• [TEXT TO READ]:
====================

Monday, 25 June 2012

Dashboard Update

Haven't been in the mood to do much today so I spent a couple of hours tidying up my dashboard. I changed to the 'old' style gauges to some sharper ones and now it looks a bit more slick. I have also rigged up a switch to start recording data which is sent to a text file. I can then open this in Excel for further analysis letting me analyse the results easily. Prior to this I'd have to calibrate all the channels I used on the DAQ then start the engine and perform the experiment, then find the chunks of data that relate to the experiment for channel 1 and so on.. This way I have all the channels I want to analyse exported as a chunk, and only for the time I want to capture.
I am nowhere near to finishing the block diagram yet, so when I do i will make that available too. I need to write some functions to calculate efficiencies and a lookup to find the air massflow rate. Think I will tackle the PWM throttle signal next as the turbine flowmeter I have been waiting for will not be in stock till November!! Nice of the company to keep that quiet after I had ordered and paid for it nearly three weeks ago and only told me after I had sent an email Asking me if I wanted to cancel or wait. Yes I think I will be cancelling that order! I'm not waiting five months I'll have to order a slightly more expensive one from EBay.

Sunday, 24 June 2012

It's not rocket science... Oh wait, yes it is..

In other news, a friend from uni has expressed interest in starting a small experimental rocket team to get a micro-satellite into low earth orbit, so far there around five students who expressed interest but just the two of us who actually want to get anything done. It seems that once again that the engineering students I know are all too interested in a well paid career than having any kind of affinity for engineering. Anyway a task of this magnitude would take many years, but who's to say it will never happen, all big projects had to start somewhere and other teams like Ausroc, Aspire, dutch Sub-Orbitals, Starchaser and SpaceX all started with a few interested people and big ideas. We have planned out initial project aims of building a small scale version of the liquid fuelled rocket engine, on the order of 1000N, and to have reached an altitude of 5km by December. The highest I have been before was about 1.5Km and that was with a commercial solid fuel motor and rocket this is going to be something else entirely. We have begun to put out some tentative feelers about who and how to start applying for funding or sponsorship. I have enough equipment, instrumentation and materials from previous projects to build and test a fairly large proportion of this initial stage, but there's no way we can afford the rest on our own budgets. Let alone the further stages of the project should we actually meet the objectives.

 
Talking of funds, well it looks like my bank account is going to take another hit because I need to buy another DAQ... Luckily with the European economies they way they are, I will be able to shave a bit off the the price. I need it because I have ten analogue signals I need to measure and thought I could use both the µChameleon and a DATAQ DAQs, but this has proved to be messy and it conflicts with my desire for everything to be symmetrical... This will also help in that I can monitor the gas and fuel solenoids, starting motor and glow plug operations easier, than trying to read these through the digital I/O channels.

====================

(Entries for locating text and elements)
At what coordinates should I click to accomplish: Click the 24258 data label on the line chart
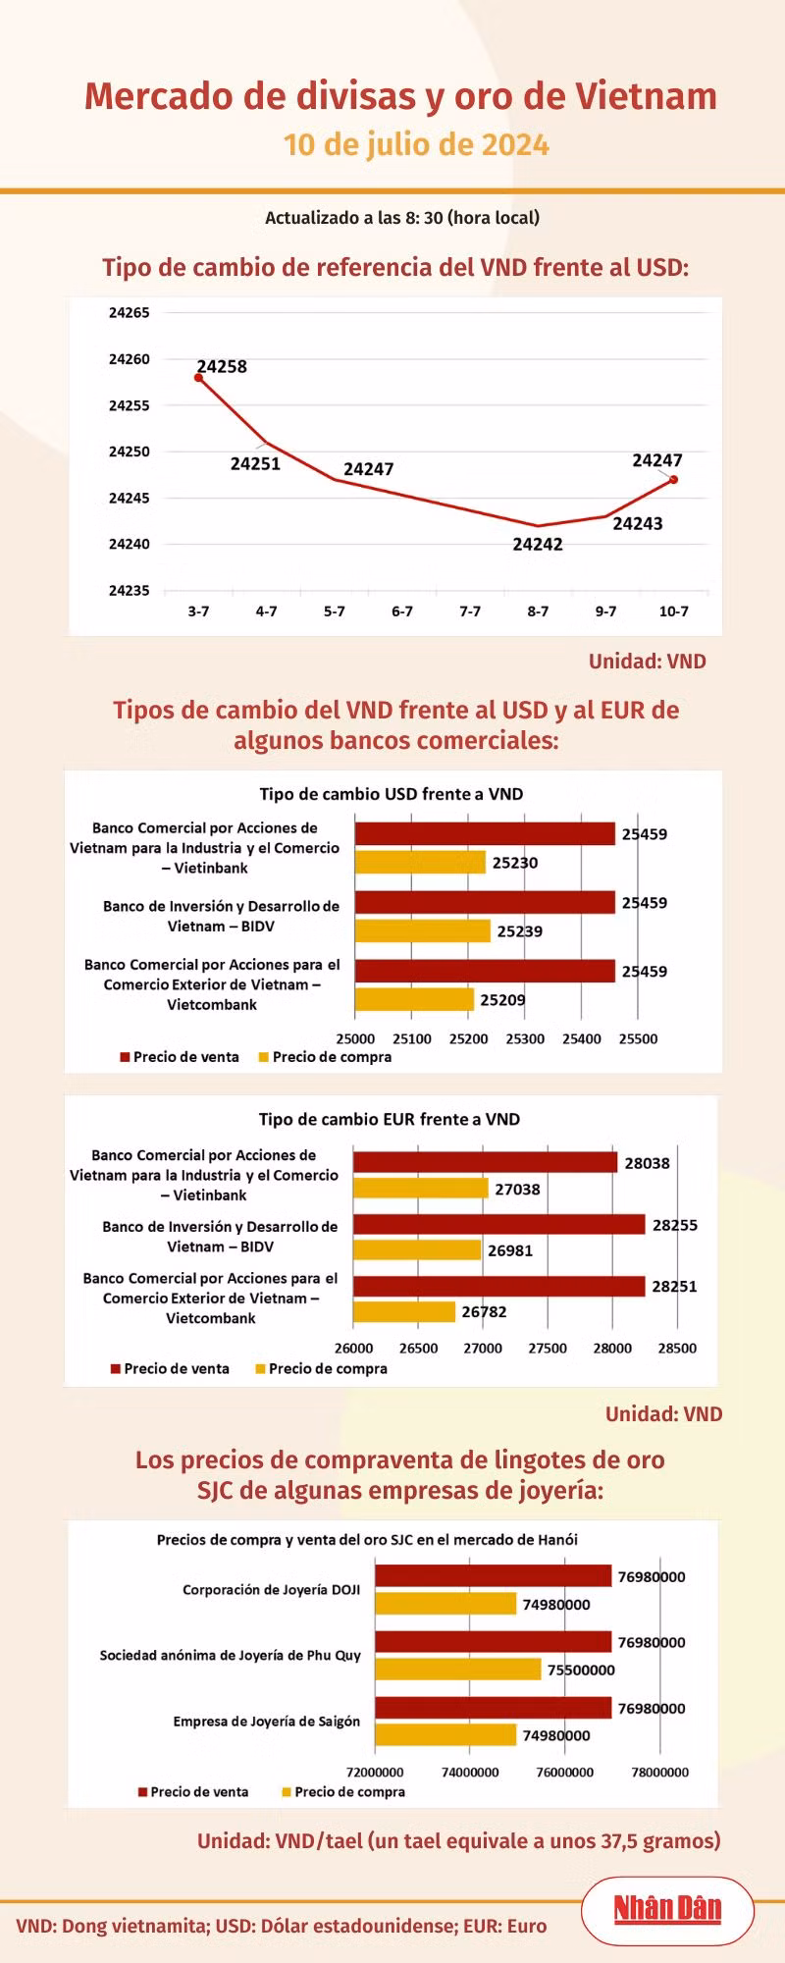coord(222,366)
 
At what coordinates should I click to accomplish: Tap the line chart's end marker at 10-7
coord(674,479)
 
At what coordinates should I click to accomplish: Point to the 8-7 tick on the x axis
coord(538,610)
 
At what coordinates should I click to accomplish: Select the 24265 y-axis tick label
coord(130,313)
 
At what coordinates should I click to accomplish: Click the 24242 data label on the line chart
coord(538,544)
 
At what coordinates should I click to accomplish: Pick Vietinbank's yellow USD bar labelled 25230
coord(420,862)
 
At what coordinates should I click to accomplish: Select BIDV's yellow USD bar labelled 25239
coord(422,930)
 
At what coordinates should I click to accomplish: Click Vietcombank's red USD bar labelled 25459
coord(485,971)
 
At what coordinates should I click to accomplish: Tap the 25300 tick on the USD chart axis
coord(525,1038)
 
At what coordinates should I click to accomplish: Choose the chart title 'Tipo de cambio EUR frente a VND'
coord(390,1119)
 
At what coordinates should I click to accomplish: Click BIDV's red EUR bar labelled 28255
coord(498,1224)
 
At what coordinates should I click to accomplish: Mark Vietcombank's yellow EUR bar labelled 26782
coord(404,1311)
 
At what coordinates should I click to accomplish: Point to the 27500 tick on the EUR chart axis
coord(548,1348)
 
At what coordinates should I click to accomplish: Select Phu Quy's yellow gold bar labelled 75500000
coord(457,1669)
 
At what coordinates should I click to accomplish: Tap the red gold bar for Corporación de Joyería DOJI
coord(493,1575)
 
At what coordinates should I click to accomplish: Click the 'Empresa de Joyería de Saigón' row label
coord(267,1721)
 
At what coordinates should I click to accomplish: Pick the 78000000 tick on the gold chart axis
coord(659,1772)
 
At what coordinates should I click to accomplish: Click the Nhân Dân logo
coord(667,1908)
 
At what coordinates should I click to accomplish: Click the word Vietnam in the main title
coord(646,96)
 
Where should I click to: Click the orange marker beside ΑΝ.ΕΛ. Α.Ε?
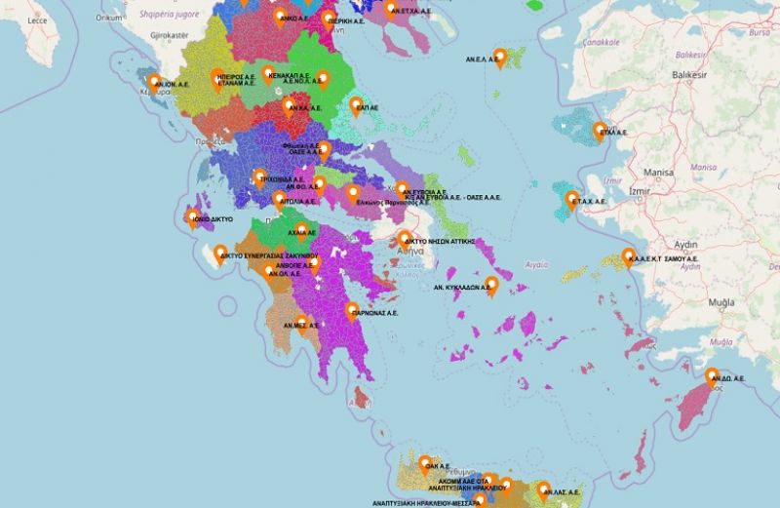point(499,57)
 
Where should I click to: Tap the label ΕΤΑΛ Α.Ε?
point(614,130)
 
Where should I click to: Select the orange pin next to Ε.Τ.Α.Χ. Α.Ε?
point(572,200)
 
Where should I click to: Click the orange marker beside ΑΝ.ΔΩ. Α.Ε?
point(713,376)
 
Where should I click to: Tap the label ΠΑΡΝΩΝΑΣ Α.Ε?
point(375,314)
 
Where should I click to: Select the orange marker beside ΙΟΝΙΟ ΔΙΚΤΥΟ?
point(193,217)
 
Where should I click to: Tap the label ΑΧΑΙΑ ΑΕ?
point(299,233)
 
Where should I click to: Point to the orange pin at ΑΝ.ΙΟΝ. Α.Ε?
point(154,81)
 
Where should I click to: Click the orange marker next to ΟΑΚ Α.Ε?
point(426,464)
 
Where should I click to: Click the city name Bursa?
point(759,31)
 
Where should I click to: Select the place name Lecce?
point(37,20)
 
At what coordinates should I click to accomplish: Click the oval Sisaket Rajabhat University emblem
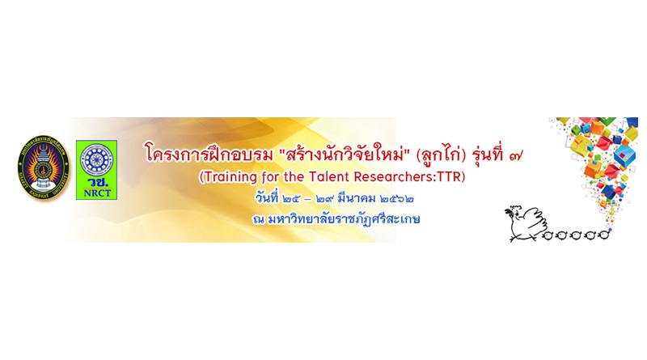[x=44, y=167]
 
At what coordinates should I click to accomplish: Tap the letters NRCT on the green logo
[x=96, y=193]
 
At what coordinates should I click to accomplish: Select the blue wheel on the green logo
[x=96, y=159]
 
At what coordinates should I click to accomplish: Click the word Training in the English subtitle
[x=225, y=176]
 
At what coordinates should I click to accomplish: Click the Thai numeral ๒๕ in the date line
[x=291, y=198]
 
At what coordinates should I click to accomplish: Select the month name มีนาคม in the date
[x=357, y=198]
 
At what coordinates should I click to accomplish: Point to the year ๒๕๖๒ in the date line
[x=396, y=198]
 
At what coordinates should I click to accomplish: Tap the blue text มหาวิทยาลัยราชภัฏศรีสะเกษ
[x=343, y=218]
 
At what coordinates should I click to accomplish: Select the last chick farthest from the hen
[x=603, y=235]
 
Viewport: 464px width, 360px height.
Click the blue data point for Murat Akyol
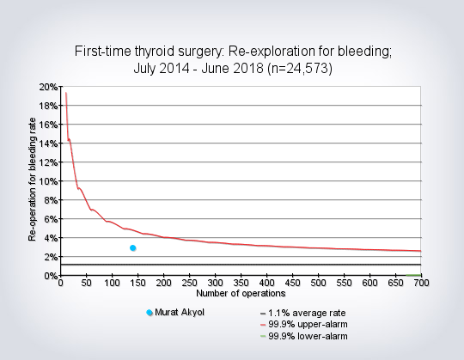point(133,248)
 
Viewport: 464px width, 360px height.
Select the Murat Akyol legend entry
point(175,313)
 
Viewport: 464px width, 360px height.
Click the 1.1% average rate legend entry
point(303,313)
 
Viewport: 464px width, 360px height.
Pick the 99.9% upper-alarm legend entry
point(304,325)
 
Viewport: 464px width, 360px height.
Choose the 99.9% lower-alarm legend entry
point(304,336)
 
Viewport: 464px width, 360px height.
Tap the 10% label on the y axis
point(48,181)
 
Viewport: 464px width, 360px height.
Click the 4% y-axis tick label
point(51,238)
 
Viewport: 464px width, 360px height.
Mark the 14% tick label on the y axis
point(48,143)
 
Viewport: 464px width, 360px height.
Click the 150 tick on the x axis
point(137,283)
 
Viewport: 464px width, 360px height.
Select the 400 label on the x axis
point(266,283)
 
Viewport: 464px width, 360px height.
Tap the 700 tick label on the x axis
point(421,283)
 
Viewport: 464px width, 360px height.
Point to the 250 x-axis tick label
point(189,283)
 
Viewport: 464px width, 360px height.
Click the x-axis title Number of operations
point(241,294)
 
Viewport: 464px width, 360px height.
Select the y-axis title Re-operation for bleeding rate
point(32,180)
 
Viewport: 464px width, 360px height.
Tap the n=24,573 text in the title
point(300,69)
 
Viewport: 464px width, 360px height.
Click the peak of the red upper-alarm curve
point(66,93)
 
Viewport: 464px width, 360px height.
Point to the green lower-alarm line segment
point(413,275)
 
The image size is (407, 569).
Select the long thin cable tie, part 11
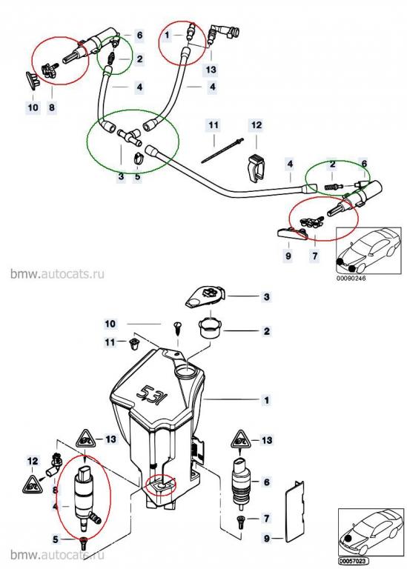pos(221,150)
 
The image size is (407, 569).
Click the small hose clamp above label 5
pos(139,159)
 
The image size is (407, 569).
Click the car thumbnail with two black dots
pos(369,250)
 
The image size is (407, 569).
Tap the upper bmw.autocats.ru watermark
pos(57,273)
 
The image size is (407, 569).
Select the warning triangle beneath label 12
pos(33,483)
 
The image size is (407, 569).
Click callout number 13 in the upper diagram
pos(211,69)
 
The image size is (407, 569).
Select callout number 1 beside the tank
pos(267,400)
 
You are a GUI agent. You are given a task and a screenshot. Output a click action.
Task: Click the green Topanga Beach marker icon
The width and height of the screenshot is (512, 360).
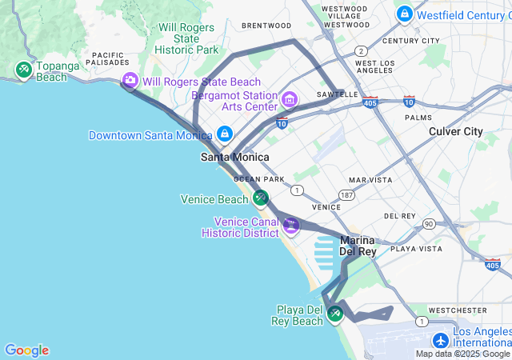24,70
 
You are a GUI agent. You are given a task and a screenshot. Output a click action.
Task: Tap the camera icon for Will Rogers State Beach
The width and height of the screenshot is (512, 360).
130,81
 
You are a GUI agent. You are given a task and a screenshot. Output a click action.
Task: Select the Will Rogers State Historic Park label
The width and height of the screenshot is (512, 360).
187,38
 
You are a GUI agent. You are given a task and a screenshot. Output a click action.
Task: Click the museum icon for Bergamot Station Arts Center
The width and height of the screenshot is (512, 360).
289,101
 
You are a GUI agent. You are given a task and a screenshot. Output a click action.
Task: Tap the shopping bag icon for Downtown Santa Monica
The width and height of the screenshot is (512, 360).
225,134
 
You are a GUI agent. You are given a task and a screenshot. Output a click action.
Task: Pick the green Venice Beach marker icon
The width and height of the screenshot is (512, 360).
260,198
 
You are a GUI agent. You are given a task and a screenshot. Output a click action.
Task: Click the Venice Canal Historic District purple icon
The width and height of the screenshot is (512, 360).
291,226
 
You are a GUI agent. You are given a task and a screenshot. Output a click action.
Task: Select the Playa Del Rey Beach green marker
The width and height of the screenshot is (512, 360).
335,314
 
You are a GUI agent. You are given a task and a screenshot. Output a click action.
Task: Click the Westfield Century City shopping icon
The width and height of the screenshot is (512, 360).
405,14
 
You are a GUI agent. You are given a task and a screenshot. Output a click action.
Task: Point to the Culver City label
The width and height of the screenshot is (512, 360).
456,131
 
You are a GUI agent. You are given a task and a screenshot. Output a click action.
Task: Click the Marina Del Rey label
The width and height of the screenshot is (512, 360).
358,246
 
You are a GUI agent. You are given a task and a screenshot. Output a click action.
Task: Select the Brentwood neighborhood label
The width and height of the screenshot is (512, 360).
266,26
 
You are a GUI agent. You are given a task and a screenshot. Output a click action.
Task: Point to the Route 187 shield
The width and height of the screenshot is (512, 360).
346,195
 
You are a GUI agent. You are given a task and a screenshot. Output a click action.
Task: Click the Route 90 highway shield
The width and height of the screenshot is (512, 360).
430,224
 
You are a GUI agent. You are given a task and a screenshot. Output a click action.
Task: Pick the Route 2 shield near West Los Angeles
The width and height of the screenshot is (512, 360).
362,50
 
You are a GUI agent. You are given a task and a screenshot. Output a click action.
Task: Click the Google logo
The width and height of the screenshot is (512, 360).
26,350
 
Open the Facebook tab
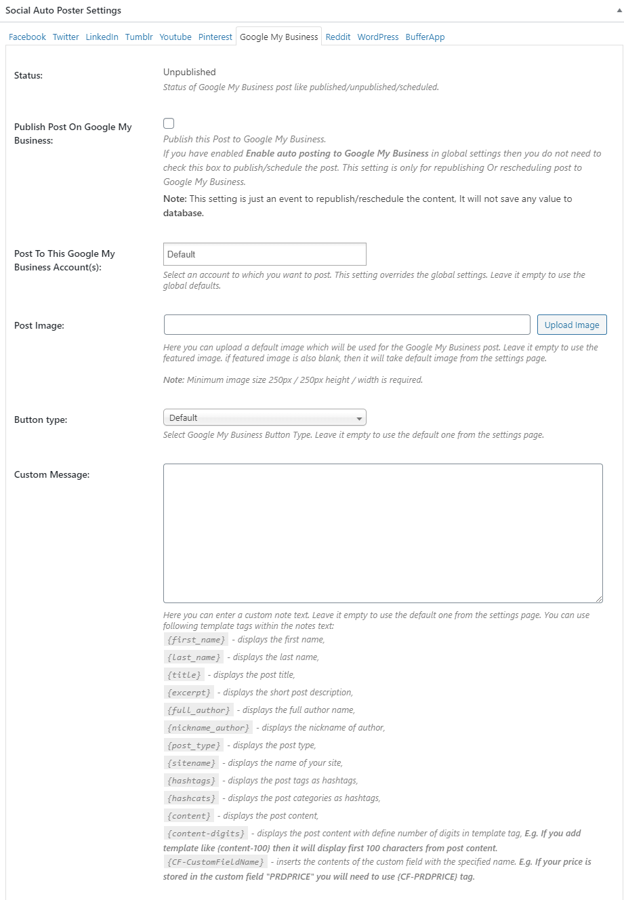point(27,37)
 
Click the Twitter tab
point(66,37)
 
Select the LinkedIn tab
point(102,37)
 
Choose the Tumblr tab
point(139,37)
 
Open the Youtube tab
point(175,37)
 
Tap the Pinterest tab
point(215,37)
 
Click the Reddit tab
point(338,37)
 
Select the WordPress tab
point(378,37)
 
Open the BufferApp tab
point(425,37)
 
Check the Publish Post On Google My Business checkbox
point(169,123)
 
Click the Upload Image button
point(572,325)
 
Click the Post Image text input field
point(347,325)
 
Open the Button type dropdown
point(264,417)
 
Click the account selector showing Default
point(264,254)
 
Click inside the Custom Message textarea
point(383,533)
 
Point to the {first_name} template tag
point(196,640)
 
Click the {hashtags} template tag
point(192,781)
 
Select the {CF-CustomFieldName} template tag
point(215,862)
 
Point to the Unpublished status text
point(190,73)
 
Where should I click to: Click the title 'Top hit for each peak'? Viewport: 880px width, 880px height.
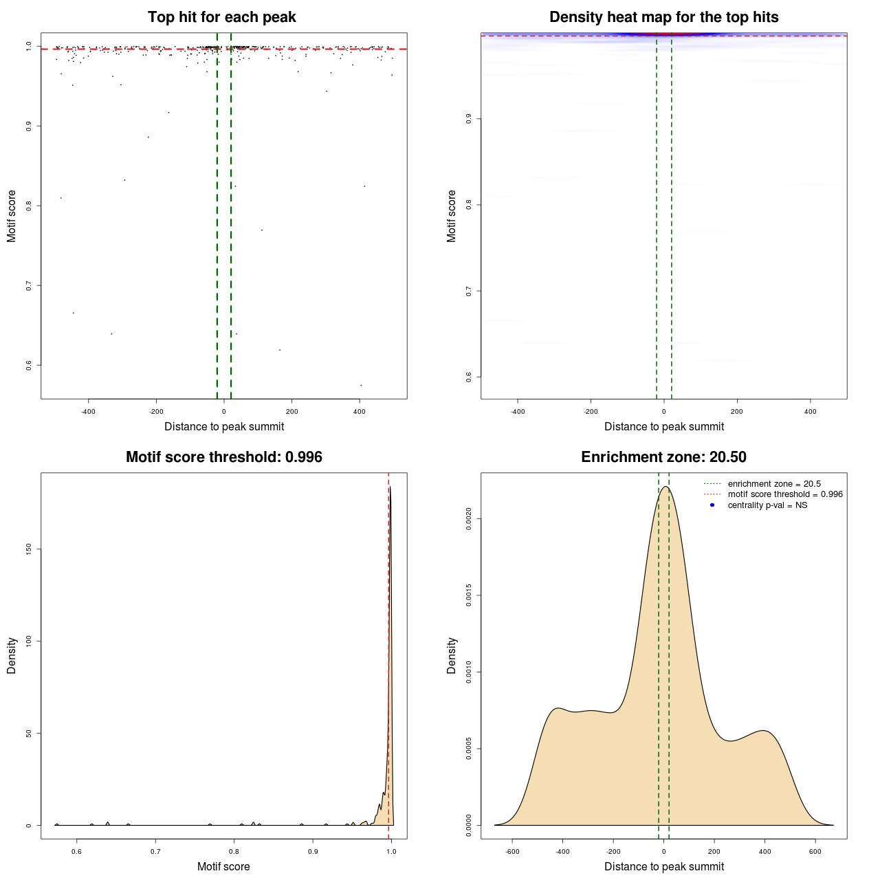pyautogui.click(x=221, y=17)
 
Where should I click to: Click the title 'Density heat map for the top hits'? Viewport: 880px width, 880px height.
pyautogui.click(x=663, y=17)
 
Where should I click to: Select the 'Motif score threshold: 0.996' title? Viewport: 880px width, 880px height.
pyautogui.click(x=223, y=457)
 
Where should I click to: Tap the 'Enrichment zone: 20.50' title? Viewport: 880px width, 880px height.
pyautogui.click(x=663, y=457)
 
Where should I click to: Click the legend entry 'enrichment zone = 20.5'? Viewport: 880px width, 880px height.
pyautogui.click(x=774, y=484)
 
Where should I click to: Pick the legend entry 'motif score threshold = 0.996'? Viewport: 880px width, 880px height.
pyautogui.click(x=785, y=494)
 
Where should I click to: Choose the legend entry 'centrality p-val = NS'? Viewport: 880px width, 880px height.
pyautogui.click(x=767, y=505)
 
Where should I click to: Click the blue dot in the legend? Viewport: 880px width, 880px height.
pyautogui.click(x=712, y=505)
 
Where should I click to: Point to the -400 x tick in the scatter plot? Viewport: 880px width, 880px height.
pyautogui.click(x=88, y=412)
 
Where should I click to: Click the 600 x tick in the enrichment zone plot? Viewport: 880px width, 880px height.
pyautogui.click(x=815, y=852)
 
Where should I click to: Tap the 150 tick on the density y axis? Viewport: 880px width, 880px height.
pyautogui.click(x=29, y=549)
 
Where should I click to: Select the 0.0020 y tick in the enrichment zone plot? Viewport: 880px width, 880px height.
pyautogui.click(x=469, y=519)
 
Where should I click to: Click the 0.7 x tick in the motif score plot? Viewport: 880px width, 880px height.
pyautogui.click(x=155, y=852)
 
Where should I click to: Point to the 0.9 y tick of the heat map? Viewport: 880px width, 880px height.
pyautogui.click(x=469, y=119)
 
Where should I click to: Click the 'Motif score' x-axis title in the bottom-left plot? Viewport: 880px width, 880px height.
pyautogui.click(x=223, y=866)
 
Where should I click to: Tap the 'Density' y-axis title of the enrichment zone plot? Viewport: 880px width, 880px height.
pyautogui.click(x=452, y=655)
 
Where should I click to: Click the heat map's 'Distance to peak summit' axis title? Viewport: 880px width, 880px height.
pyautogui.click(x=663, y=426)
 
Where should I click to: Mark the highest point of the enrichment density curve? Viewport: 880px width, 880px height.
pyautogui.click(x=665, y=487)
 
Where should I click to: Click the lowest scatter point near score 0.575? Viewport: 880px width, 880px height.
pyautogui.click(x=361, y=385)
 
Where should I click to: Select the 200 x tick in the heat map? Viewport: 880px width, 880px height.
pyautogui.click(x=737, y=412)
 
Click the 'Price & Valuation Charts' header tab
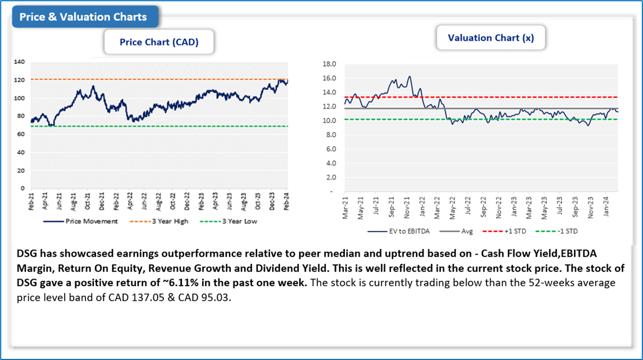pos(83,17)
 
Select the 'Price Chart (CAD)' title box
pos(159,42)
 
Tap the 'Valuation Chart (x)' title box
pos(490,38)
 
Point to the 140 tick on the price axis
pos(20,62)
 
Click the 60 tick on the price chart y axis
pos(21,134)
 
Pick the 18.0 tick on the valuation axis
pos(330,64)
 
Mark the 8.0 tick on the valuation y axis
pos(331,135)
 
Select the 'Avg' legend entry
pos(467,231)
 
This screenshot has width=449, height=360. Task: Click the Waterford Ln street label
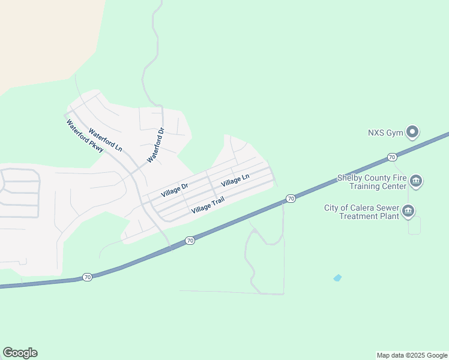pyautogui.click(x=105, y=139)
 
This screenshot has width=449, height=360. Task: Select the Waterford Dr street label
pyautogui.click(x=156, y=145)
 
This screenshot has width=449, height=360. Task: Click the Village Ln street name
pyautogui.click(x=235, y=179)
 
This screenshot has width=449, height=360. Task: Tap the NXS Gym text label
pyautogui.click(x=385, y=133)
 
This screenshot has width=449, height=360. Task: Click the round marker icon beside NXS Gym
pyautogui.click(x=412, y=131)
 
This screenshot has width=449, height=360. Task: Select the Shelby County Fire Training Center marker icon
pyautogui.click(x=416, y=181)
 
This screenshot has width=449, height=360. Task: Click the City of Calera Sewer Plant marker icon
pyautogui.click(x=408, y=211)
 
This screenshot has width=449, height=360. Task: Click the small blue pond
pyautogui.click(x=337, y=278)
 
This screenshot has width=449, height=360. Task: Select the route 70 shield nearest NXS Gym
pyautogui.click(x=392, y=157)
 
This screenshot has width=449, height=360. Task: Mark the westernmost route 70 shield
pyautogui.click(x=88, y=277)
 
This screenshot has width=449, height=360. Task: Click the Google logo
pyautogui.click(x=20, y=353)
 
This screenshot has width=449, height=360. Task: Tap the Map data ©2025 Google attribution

====================

• [WHAT YOU NEED TO DO]:
1. From the blog post above, extract the stretch from "Dashboard Update" through "want to capture.".
2. In the blog post above, what altitude does the rocket team aim to reach by December?

• [OUTPUTS BY TASK]:
1.
Dashboard Update

Haven't been in the mood to do much today so I spent a couple of hours tidying up my dashboard. I changed to the 'old' style gauges to some sharper ones and now it looks a bit more slick. I have also rigged up a switch to start recording data which is sent to a text file. I can then open this in Excel for further analysis letting me analyse the results easily. Prior to this I'd have to calibrate all the channels I used on the DAQ then start the engine and perform the experiment, then find the chunks of data that relate to the experiment for channel 1 and so on.. This way I have all the channels I want to analyse exported as a chunk, and only for the time I want to capture.

2. 5 km.